RawShares: The total number of "shares" this association owns from its parent. For example, all top level associations (standby, labqueues, debug, gpu) inherit from root. All accounts on the cluster are configured to have 1 RawShare. I actually think this should not be the case and we should revisit whether accounts that have purchased more of the cluster should have a higher raw share. However, for the case of Standby, this is not relevant to the discussion.

NormShares: The proportion of shares this association has out of all the associations in the parent. For top level associations, there are 184 of them on the cluster, and so each of them has a NormShare=1/184=.005435. For lab accounts, the NormShare for a user is 1/num_users_in_account, so in an account with 10 people, a user would have a NormShare=0.1.

RawUsage: The number of CPU seconds a user has used subject to Half-Life decay. This number is computed similar to half lives in radioactive decay, and the half life is configurable (we use a value of 7 days). The raw usage represents 100% of all work done in the past 7 days. 50% of the work done a week ago. 25% of the work done 2 weeks ago and so forth.

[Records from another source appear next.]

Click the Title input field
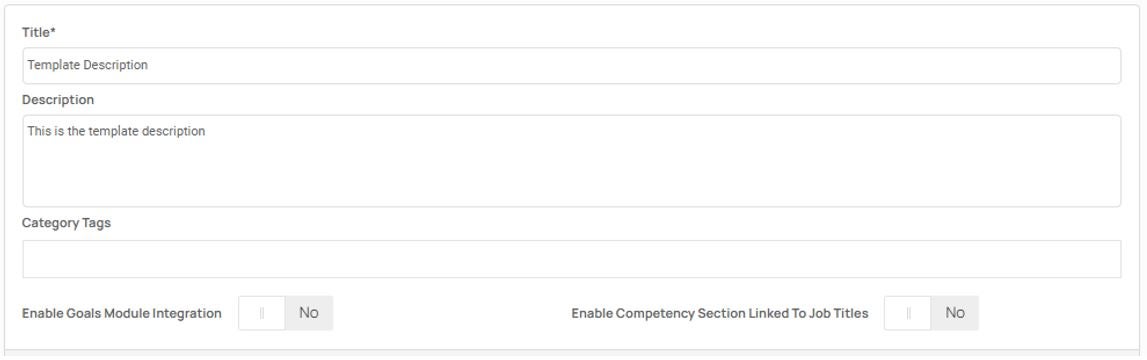The height and width of the screenshot is (360, 1147). coord(571,66)
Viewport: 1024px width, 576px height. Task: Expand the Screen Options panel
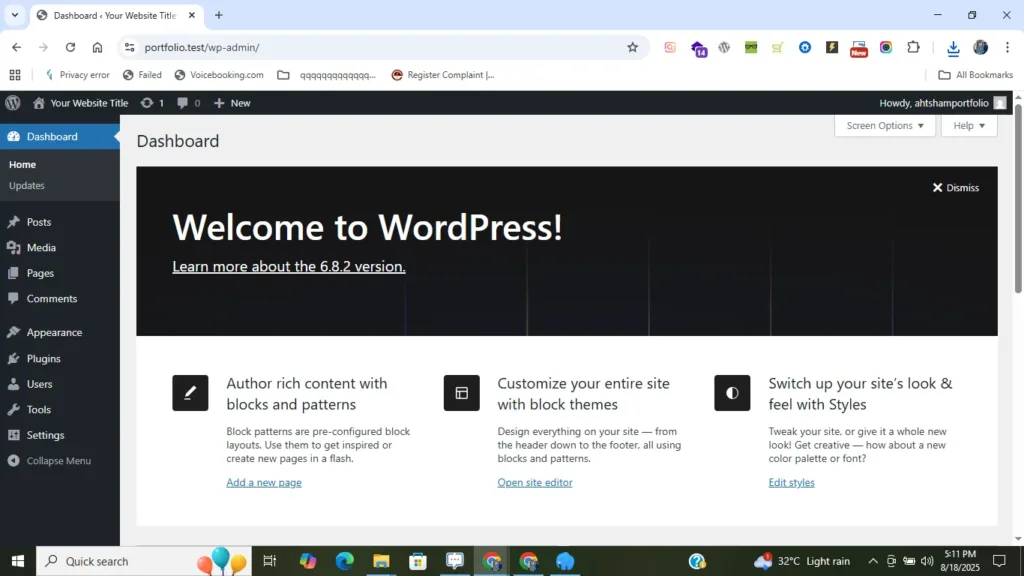885,126
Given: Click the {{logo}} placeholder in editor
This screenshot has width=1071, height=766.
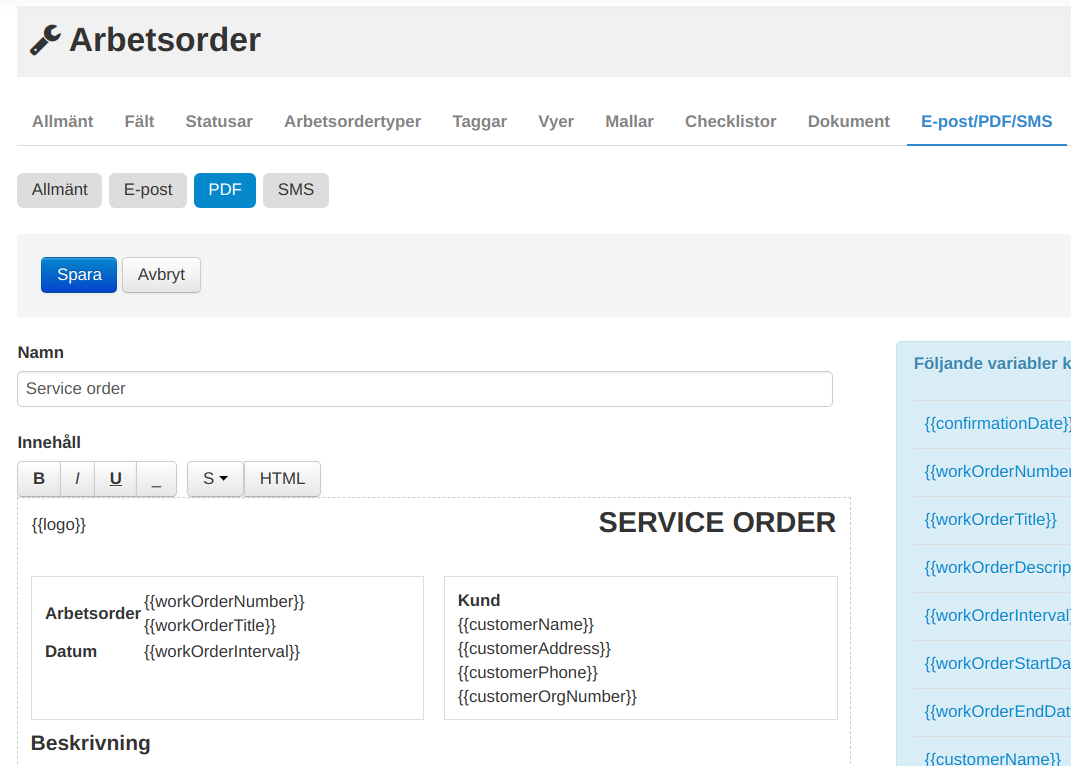Looking at the screenshot, I should [59, 525].
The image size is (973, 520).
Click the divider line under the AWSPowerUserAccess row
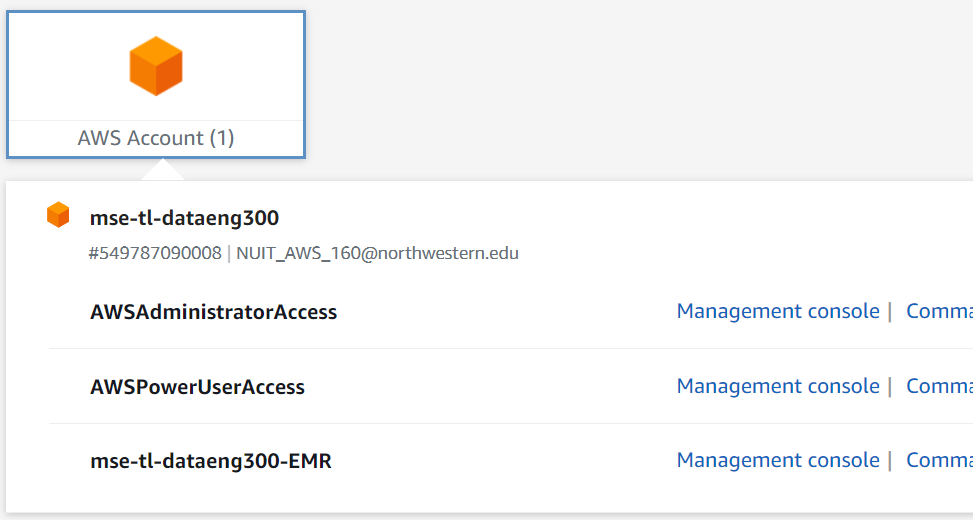[500, 423]
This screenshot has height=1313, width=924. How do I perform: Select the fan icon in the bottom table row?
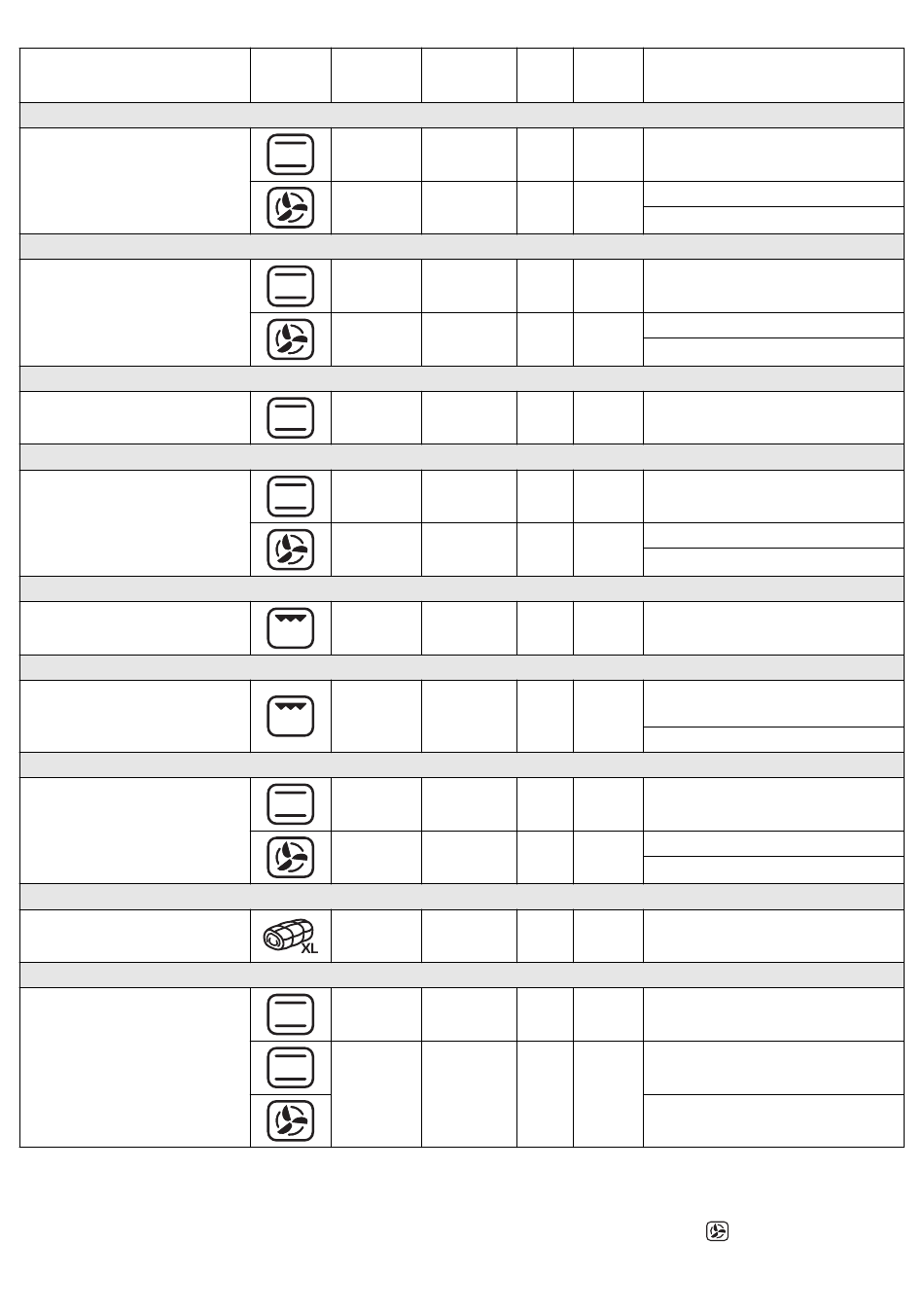tap(291, 1120)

EffectvUsage: This value represents the percentage of total usage the child association has of the parent's total usage. So you can see standby accounts for .455953 of all RawUsage on the cluster and of that roughly 45%, the user user has used 44% of that RawUsage of Standby or 19.8% of the cluster (.44*.45).

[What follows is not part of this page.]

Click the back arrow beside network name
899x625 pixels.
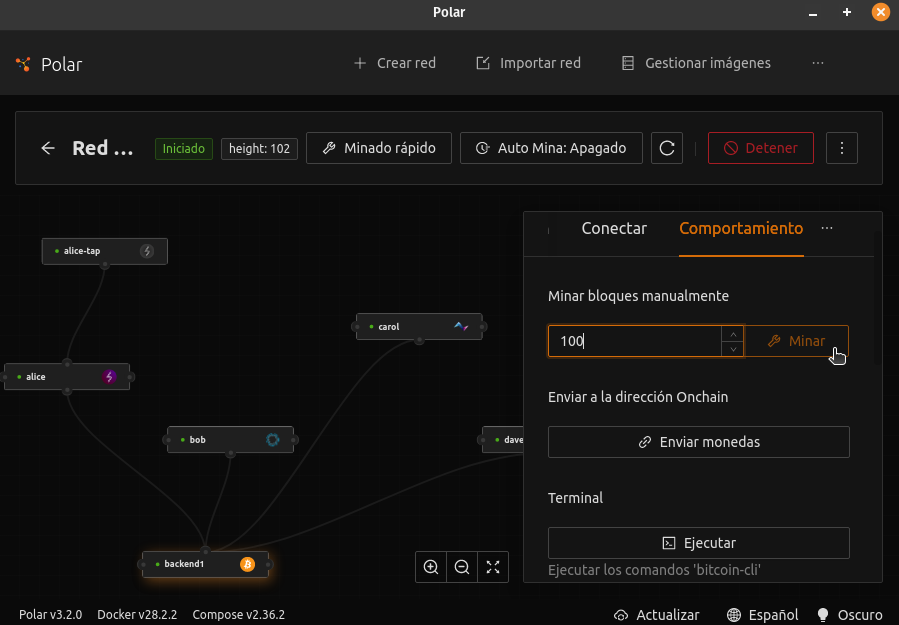point(48,148)
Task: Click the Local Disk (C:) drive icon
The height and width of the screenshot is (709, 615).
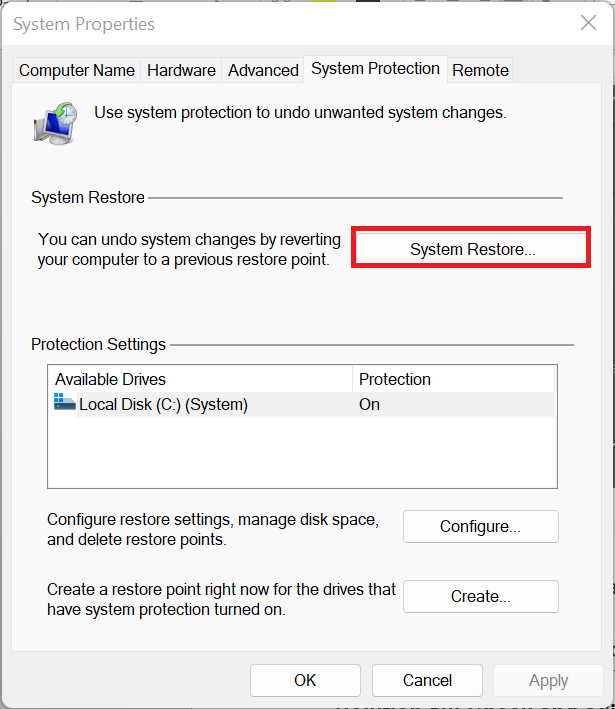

Fairshare: This is the value that determines the fairshare contribution of priority for a job. It is calculated as Fairshare=2^(-EffectvUsage/NormShares). A higher value here means the job is more likely to be prioritized.


You can see user has a very, very low fairshare due to these giant jobs he is running, and users who have less effectvusage have higher fairshare.

Remember the priority of a job is also not just a function of FairShare. We use the MultiFactor plugin for priority so it is a function of many things, but the most relevant ones here are:

Age: How long the job has been waiting. It is important to note that jobs that aren't eligible to start do not start accruing priority until they are eligible to start. So if a user has the maximum number of jobs running, none of their pending jobs will be accruing priority until at least one of them ends.

Fair-Share: We just discussed this at length

Partition/QOS/Association: All of these things contribute to priority, but since users are all submitting to standby, this contribution should be the same for everyone.

Job Size/TRES: The larger the size of the resource request the more it is deprioritized.

Nice: Including this one for completeness. Users can specify an option --nice=+/-N to prioritize/deprioritize their job if they want to be "nice". Only we can use negative numbers to increase priority, but users can use a positive number to deprioritize their job.